O fundamento utilizado para estas decisões é
a suposta necessidade de garantir a ordem pública em
processos em que os trabalhadores são acusados de formação
de bando ou quadrilha por integrarem o MST e por organizarem
manifestações e acampamentos reivindicando o
assentamento das famílias sem terra.
Embora
há um ano não tenha ocorrido nenhuma ocupação
de terras naquela região, de 2002 até setembro
de 2003, o juiz Atis de Araújo Oliveira expediu 12
decretos de prisão contra 46 ativistas do MST. Todas
as suas decisões foram declaradas ilegais pelas superiores
instâncias.
O
Tribunal de Justiça de São Paulo garantiu a
liberdade de 20 agricultores, o Tribunal de Alçada
Criminal concedeu a liberdade a 4 lavradores sem terra e o
Superior Tribunal de Justiça anulou ordem de prisão
contra 22 integrantes do MST.

Tarefas do exercício:
A: Responda, com base no texto sobre as prisões de ativistas do MST:
(i) Quantos decretos de prisão o juiz Atis de Araújo Oliveira expediu de 2002 até setembro de 2003?
(ii) Quantos agricultores tiveram a liberdade garantida pelo Tribunal de Justiça de São Paulo?
(iii) De que os trabalhadores são acusados nesses processos?
B: Transcreva, sem qualquer alteração, o trecho do texto sobre as prisões de ativistas do MST que vai de "O fundamento utilizado" a "instâncias.".
C: Enumere todos os tribunais nomeados no texto sobre as prisões de ativistas do MST.
O material provém de uma fonte diferente da do texto.

Seção de dados:
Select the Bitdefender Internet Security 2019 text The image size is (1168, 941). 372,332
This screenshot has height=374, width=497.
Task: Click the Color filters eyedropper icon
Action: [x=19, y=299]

Respostas do exercício:
A:
(i) 12 decretos de prisão, contra 46 ativistas do MST.
(ii) 20 agricultores.
(iii) De formação de bando ou quadrilha, por integrarem o MST e por organizarem manifestações e acampamentos.

B:
O fundamento utilizado para estas decisões é
a suposta necessidade de garantir a ordem pública em
processos em que os trabalhadores são acusados de formação
de bando ou quadrilha por integrarem o MST e por organizarem
manifestações e acampamentos reivindicando o
assentamento das famílias sem terra.
Embora
há um ano não tenha ocorrido nenhuma ocupação
de terras naquela região, de 2002 até setembro
de 2003, o juiz Atis de Araújo Oliveira expediu 12
decretos de prisão contra 46 ativistas do MST. Todas
as suas decisões foram declaradas ilegais pelas superiores
instâncias.

C:
Tribunal de Justiça de São Paulo
Tribunal de Alçada Criminal
Superior Tribunal de Justiça